The point of the X-Prize is to show that private space exploration is possible, i.e., that the costs have come down enough so that it makes sense for businesses to start engaging in space exploration, or that it has become cheap enough so that people can do it for fun.
The ability of space exploration by tax-payer funded government entities doesn't need to be established, it was established half a century ago. Communist nations tend to be even better at doing such things in the short run because they can redirect money more easily to such projects even if they don't make sense.
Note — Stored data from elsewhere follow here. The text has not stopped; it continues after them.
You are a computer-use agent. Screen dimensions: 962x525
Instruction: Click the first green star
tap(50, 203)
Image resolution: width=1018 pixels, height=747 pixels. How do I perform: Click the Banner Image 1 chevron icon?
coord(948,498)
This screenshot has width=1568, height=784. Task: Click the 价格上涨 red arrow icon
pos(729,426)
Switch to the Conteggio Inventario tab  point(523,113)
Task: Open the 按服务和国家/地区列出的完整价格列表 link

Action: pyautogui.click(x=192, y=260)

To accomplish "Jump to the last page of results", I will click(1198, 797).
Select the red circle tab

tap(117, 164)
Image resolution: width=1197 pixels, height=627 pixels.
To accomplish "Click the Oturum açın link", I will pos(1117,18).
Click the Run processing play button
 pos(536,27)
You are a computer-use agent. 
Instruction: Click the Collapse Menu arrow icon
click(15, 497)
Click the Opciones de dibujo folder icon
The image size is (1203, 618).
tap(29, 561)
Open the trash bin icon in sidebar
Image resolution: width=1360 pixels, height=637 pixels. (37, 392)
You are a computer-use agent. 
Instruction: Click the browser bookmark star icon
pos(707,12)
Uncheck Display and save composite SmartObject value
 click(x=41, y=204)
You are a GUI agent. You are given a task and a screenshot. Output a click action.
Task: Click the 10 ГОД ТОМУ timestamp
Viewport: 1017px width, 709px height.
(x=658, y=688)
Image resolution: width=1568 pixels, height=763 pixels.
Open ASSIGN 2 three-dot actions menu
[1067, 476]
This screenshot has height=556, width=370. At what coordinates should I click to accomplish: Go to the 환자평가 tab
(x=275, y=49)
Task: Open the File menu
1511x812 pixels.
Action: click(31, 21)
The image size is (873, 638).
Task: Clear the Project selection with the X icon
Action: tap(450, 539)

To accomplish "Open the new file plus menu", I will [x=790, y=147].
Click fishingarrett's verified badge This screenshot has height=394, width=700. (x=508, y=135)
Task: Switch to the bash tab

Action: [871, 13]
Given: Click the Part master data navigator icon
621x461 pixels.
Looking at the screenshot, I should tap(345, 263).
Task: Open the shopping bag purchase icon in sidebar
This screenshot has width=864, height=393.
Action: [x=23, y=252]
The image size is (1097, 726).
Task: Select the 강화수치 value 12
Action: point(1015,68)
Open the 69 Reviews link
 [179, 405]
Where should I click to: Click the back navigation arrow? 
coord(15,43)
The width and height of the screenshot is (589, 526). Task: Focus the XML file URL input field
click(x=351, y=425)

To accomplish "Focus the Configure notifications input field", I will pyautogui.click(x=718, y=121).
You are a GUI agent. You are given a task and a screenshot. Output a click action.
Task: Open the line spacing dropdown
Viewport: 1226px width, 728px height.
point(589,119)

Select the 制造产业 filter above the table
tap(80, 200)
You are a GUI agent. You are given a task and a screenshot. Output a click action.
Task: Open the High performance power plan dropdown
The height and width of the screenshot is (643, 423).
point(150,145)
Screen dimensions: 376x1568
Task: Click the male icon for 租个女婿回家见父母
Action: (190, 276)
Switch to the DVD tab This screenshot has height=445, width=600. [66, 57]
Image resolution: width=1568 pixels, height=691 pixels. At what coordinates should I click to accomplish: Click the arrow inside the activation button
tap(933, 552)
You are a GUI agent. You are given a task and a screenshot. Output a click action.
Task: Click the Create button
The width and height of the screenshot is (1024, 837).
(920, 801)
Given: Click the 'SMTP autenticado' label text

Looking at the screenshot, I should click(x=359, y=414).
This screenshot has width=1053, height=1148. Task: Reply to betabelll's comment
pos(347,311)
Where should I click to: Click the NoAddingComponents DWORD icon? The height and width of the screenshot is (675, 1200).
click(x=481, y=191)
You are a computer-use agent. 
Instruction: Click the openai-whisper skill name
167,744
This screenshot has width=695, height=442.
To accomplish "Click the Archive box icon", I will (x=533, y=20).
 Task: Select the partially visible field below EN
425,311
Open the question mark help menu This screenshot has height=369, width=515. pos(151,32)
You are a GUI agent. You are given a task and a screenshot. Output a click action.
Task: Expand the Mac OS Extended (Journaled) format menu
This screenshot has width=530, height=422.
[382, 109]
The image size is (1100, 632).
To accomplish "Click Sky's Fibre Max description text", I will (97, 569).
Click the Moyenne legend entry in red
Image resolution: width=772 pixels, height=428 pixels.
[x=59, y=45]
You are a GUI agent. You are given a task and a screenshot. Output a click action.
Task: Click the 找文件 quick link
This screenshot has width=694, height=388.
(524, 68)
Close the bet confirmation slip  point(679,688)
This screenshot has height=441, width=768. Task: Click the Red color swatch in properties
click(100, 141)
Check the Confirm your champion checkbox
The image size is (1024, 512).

Because everyone of the "new space" followers was high at the SpaceShipOne X-Prize victory at the time and they all believed space is much easier than government has made it out to be. So they thought putting a lunar lander together takes a blog, two guys in a garage, github and attending a summit - they will all have Chinese beat by years.
Apparently, it doesnt quite work that way - and Branson is still waiting for his rocket to take him on his worlds highest rollercoaster.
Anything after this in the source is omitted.